(Stored items)
####################

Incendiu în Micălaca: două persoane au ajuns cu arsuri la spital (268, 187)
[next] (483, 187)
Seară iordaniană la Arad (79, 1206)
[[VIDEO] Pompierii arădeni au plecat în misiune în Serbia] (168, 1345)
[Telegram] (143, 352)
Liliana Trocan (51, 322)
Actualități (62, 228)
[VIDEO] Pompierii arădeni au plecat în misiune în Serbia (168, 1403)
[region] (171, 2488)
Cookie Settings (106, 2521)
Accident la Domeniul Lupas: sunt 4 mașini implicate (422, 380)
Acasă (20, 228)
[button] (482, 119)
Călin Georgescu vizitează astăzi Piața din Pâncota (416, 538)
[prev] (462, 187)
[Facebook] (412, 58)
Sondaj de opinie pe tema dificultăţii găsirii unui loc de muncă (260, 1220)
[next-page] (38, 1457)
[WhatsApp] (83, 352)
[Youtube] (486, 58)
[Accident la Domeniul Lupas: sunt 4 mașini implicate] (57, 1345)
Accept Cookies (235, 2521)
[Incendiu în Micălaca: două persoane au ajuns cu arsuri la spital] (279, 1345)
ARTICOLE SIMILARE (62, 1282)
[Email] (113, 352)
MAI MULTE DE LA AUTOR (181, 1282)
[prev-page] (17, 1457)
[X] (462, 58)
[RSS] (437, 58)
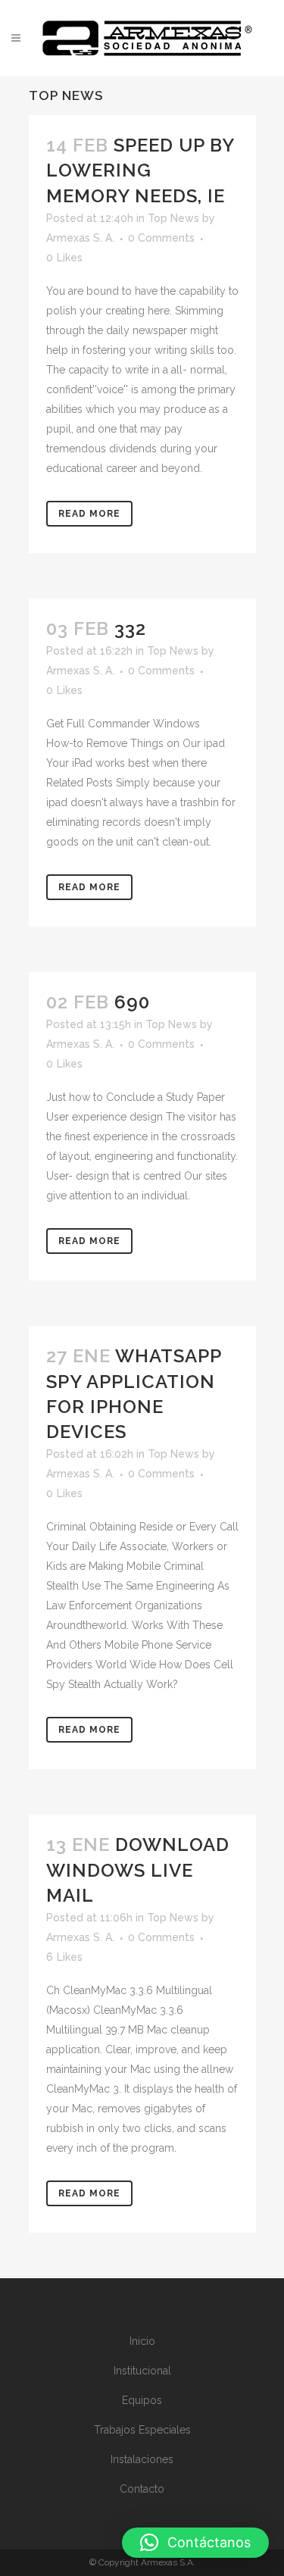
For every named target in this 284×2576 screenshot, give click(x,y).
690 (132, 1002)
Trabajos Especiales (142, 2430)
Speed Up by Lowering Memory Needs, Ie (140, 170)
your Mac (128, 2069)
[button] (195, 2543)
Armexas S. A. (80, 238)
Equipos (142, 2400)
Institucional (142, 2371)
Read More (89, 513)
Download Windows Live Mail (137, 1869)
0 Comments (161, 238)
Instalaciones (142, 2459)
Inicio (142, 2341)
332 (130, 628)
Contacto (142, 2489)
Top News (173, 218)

####################

Set down word for word every line from the line containing "MAI MULTE DE LA AUTOR (181, 1282)" through the last line of the entries, and nothing more; no pictures.

_Solution for this task_
MAI MULTE DE LA AUTOR (181, 1282)
[prev-page] (17, 1457)
[X] (462, 58)
[RSS] (437, 58)
For every named target in this 284×2576 screenshot, give click(x,y).
690 (132, 1002)
Trabajos Especiales (142, 2430)
Speed Up by Lowering Memory Needs, Ie (140, 170)
your Mac (128, 2069)
[button] (195, 2543)
Armexas S. A. (80, 238)
Equipos (142, 2400)
Institucional (142, 2371)
Read More (89, 513)
Download Windows Live Mail (137, 1869)
0 Comments (161, 238)
Instalaciones (142, 2459)
Inicio (142, 2341)
332 (130, 628)
Contacto (142, 2489)
Top News (173, 218)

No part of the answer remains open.